Chimpanzees, HIV and polio vaccines
(September 2000)
While medical scientists have no problems
identifying and explaining the origins of HIV in the Simian Immunodeficiency
Virus (or SIV), there has been a long-standing theory, almost in the conspiracy
theory category, to the effect that the introduction of the virus into humans
came from contaminated polio vaccine used in Africa in the 1950s. This theory
has been pushed hardest in a recent book by Edward Hooper, called The River,
but which he first put forward in an article in Rolling Stone in 1992.
According to Hooper, an oral polio vaccine
prepared at The Wistar Institute and administered to people in the then Belgian
Congo in the late 1950s provided the route of transmission for HIV or
HIV-related viruses from chimpanzees to humans. While this is a feasible
pathway for transmission, so is contact with chimpanzee meat by hunters, so the
real test comes down to any evidence of contamination in surviving samples of
the vaccines. In fact, in The River, Hooper called for tests to be carried out
on samples of the vaccines.
Tests have now been carried out at three
independent laboratories on 1950s-era polio vaccine samples from The Wistar
Institute, and they have not found any traces of SIV, HIV-1, or DNA indicating
that chimpanzee cells were used to prepare the vaccine. The finding was
announced at a Royal Society meeting in London entitled 'Origins of HIV and the
AIDS Epidemic.'
The key to Hooper's case was that chimpanzee
cells had been used in the preparation of the vaccine. In fact, the tests
identified DNA from only one species of primate, the Asian macaque monkey, not
the chimpanzee, in the Wistar vaccine samples. This bears out the repeated
assertions by the two former Wistar scientists who developed the vaccines, Dr.
Hilary Koprowski and Dr. Stanley Plotkin, that no chimpanzee cells were used in
the preparation of the vaccines.
For the tests, the Wistar vaccine samples were
subdivided and coded by Dr. Vincent Racaniello, Columbia University College of Physicians
and Surgeons, New York. Sets of the samples were then delivered to the three
independent laboratories that had agreed to perform the tests, so that the
laboratories had no idea which samples were which.

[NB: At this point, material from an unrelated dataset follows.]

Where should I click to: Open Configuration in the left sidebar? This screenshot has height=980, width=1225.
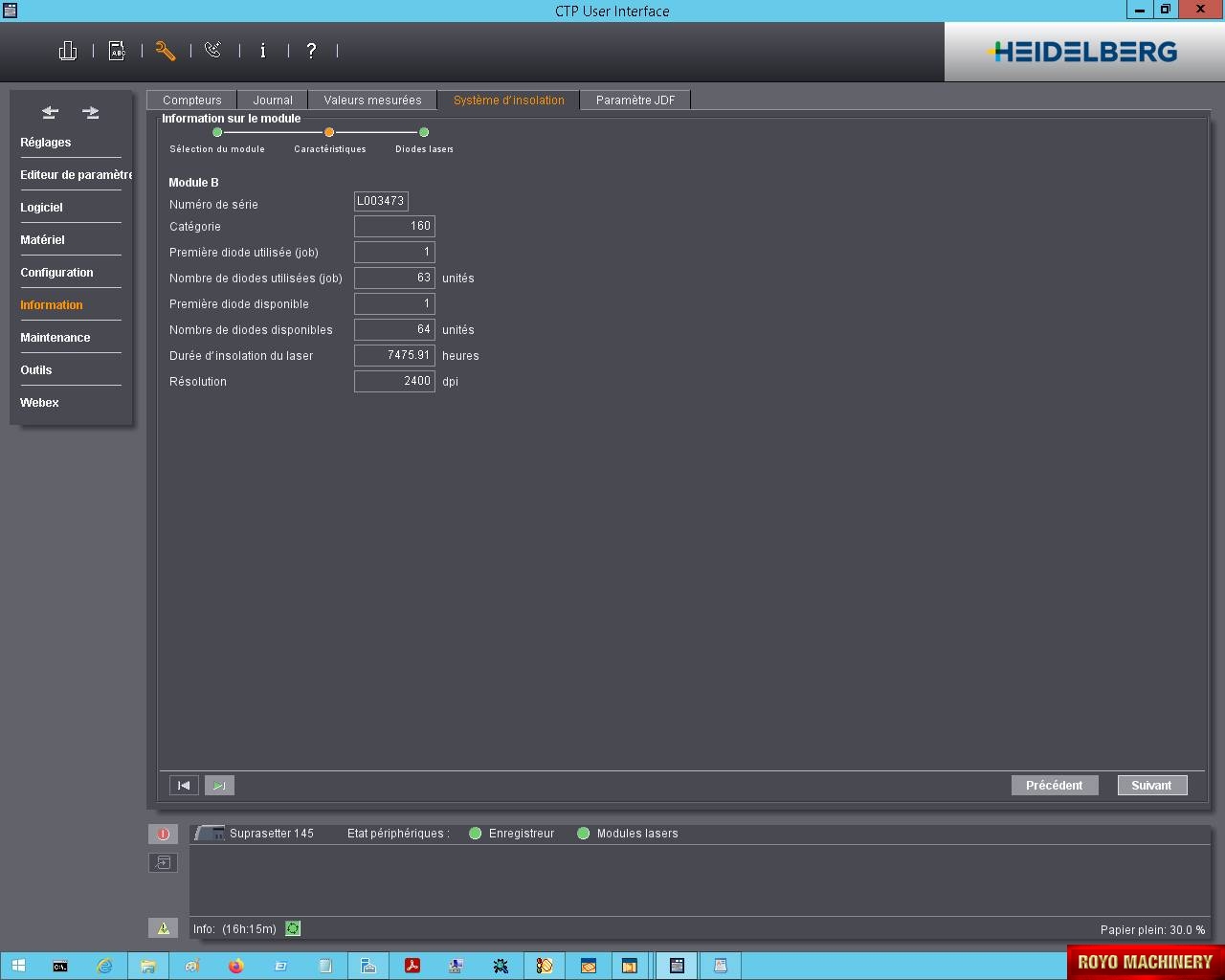[x=56, y=273]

The Wistar Institute covered costs of about
$20,000 associated with the testing, with the participating laboratories
contributing additional materials and services estimated to approach $100,000
in total. Hooper, who did not contribute to the costs, was reported in Nature
to be unmoved, claiming that he had found a 'smoking gun,' individuals who had
confirmed that chimpanzee kidneys were being sent to the United States and
Belgium in the 1950s, and claiming also that different batches of the vaccine
were made in different laboratories, so that the wrong batches may have been
tested.
Plotkin was quoted by Science as saying,
"I'm sure Mr. Hooper will be disappointed by the results of this meeting.
There is no gun. There is no bullet. There is no shooter. There is no motive.
There is only smoke created by Mr. Hooper." Plotkin was referring here to
his efforts in the past year in tracking down former colleagues, and gathering
16 written statements testifying that these people had never worked with
chimpanzee cells.
One result of his campaign, as reported in
Nature, is that the Catholic church in Kenya is now advising parents against
polio immunization on the grounds that there are risks of contamination. This
is unfortunate, as even Hooper does not claim that the contamination continues
to this day. So, while Hooper stubbornly urges that, "We should be trying
to find the truth and learn from the truth," the lesson he is trying to
force on scientists is one they have already learned.
The odd point here is that the scientists
could not have been blamed even if they had inadvertently set loose the virus
in humans, as they had no way of knowing about this in advance. So, while
Hooper claims not to be seeking a scapegoat for AIDS, this claim does not
really stand up under scrutiny. And it is not surprising that some of the
scientists became rather heated and engaged in personal attacks on Hooper as a
man that several of them accused of misrepresenting them.
There was a return to science after the chair
threatened to close the meeting, and Bette Korber, a geneticist at Los Alamos
National Laboratory expanded on her model for the spread of HIV, which sees it
infecting humans somewhere between 1915 and 1941, and spreading slowly until
there were thousands of people infected. Two other studies, one from Belgium and
one from Britain, gave similar timelines. (For a discussion of why the disease
may have spread slowly at first, see Logging and the spread of new diseases,
this month.)
All Hooper's campaign can achieve, apart from
increased sales of his book, is a squandering of research money to defend
scientists against unsubstantiated claims and the possible deaths of children
who have not been vaccinated because of fears sparked by his claims.